Pihak PSSI mengatakan hal senada. Sekjen PSSI, Ratu Tisha, menyebut PSSI sebenarnya sudah menerapkan standar keamanan tinggi dalam laga persahabatan internasional tersebut. Bahkan pola pengamanan melebihi pengamanan dalam laga-laga sebelumnya. Razia flare juga sudah dilakukan sebelum memasuki stadion.

Namun ada penonton yang lolos membawa kembang api yang akhirnya berakibat fatal.
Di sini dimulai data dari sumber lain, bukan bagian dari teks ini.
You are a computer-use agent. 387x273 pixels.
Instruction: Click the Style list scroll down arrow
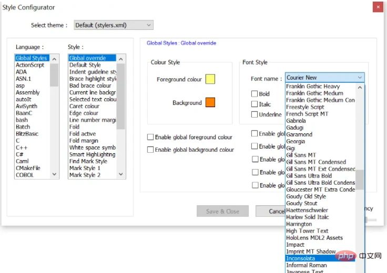pos(121,175)
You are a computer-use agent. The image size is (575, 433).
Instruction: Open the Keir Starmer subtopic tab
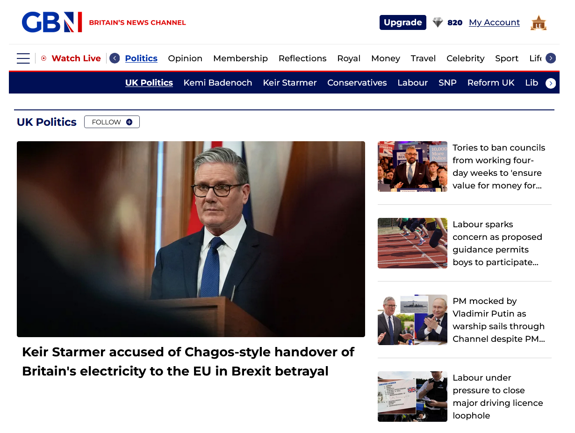pyautogui.click(x=290, y=83)
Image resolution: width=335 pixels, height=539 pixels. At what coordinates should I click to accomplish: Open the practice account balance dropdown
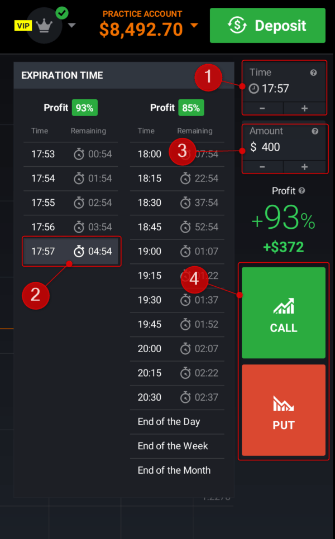(x=194, y=26)

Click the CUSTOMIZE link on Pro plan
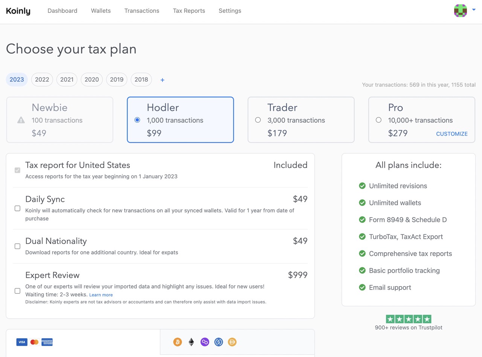451,134
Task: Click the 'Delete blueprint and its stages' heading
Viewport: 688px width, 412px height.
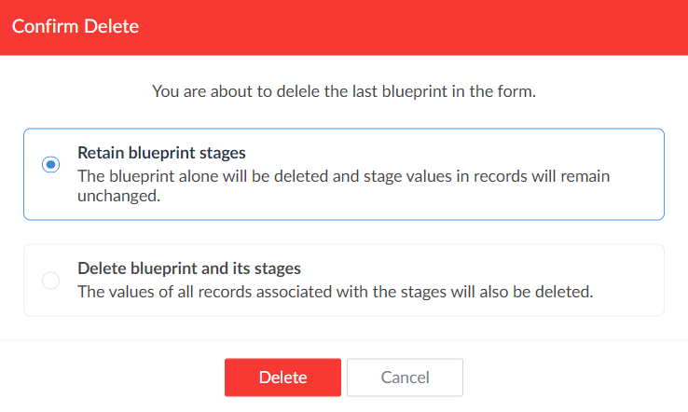Action: 188,268
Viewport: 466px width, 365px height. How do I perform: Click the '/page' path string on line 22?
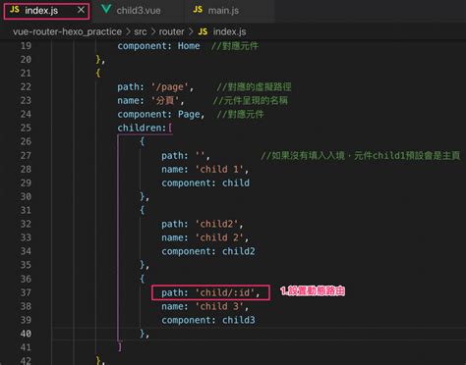point(170,87)
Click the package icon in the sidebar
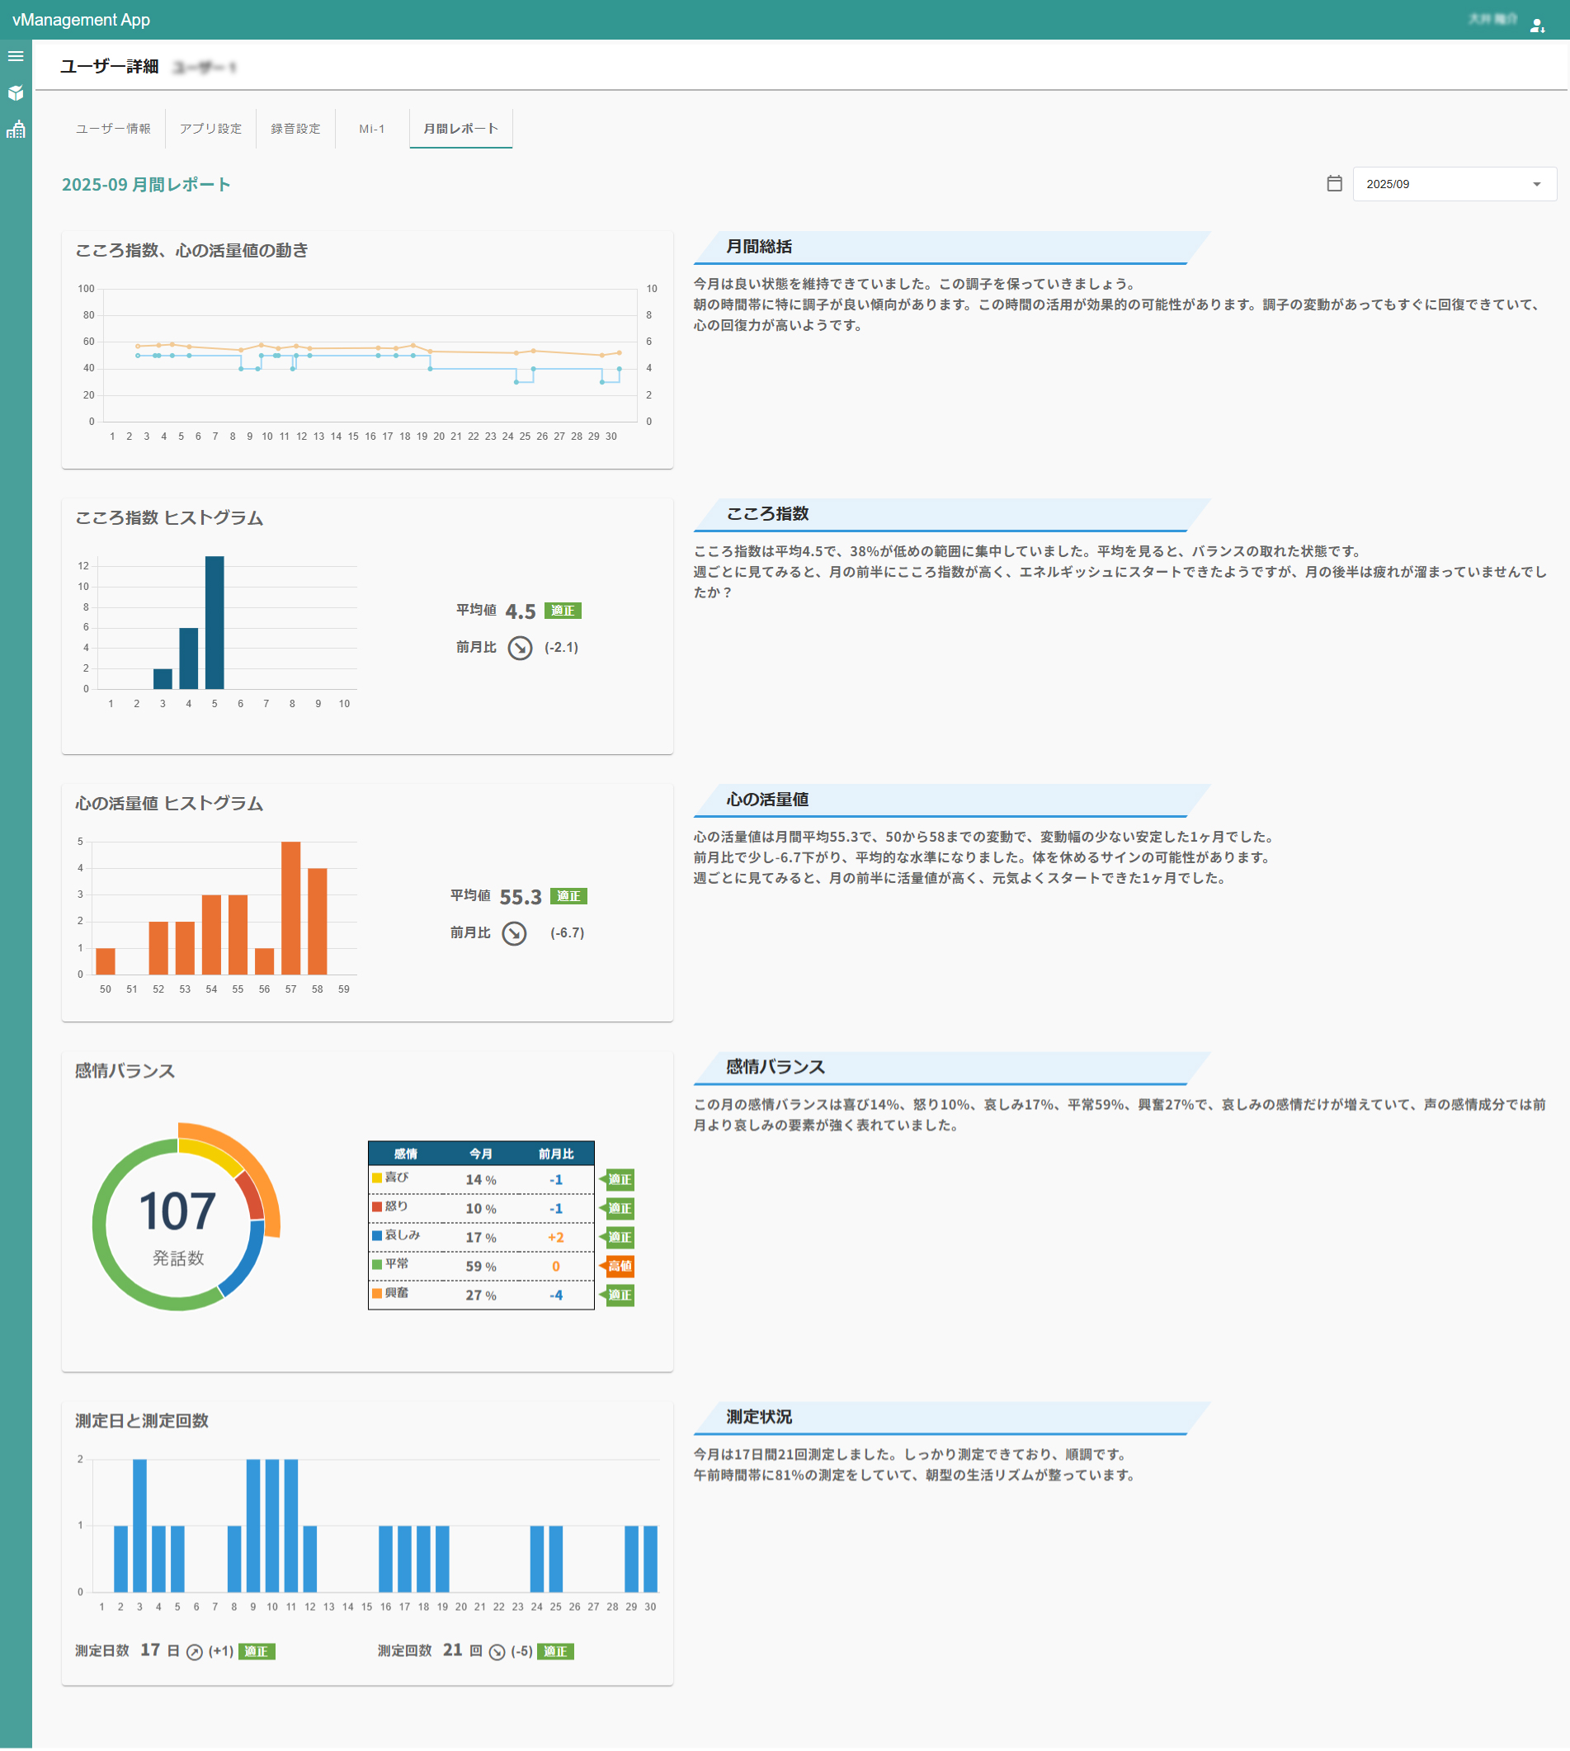This screenshot has height=1751, width=1570. (x=16, y=93)
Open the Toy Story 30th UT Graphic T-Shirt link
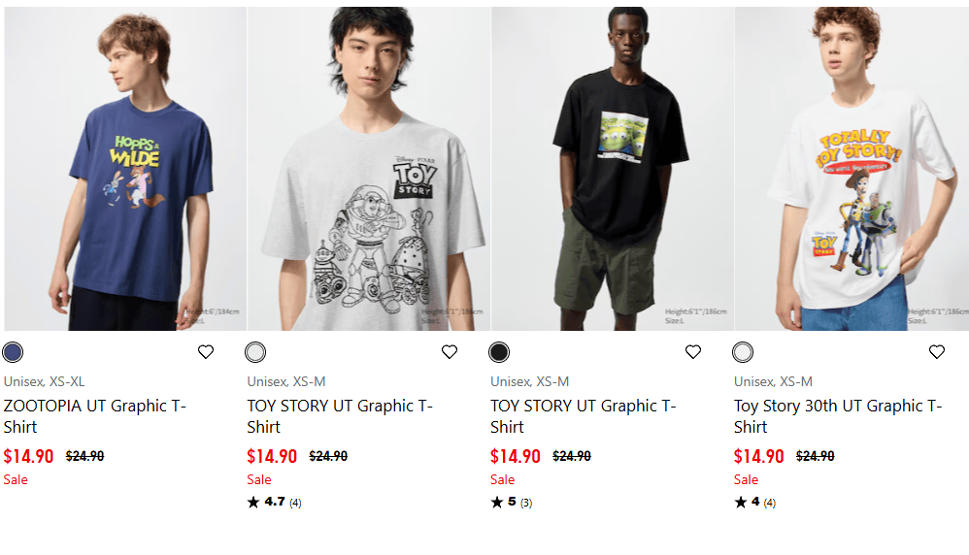This screenshot has width=969, height=555. (x=838, y=416)
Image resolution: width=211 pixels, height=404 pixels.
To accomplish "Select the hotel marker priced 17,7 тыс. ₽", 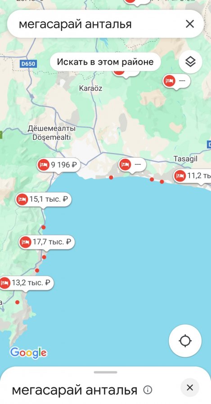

Karena itulah PSSI menyayangkan adanya insiden ini dan menyerahkan kasus kepada kepolisian. “Prosedur pengamanan ini sudah menggunakan sekuriti internal yang baik, tapi kejadian tadi sangat fatal. Saya serahkan ke polisi untuk menyelesaikannya,” kata Ratu Tisha.

Ia mengaku para petinggi PSSI yang hadir di pertandingan ikut mendampingi korban dari stadion hingga rumah sakit. PSSI juga menyatakan siap memberi santunan kepada keluarga korban. “Kami mengucapkan belasungkawa kepada keluarga korban dan mengutuk sikap seperti ini dan semua tindakan yang bisa menghancurkan sepak bola nasional,” tutur Ratu.

PSSI berharap tidak mendapatkan sanksi dari Konfederasi Sepak Bola Asia (AFC) ataupun Federasi Sepak Bola Internasional (FIFA) akibat peristiwa mengenaskan itu. “Mudah-mudahan tidak sampai ke sana,” tutur Kepala Hubungan Media dan Promosi Digital PSSI Gatot Widakdo.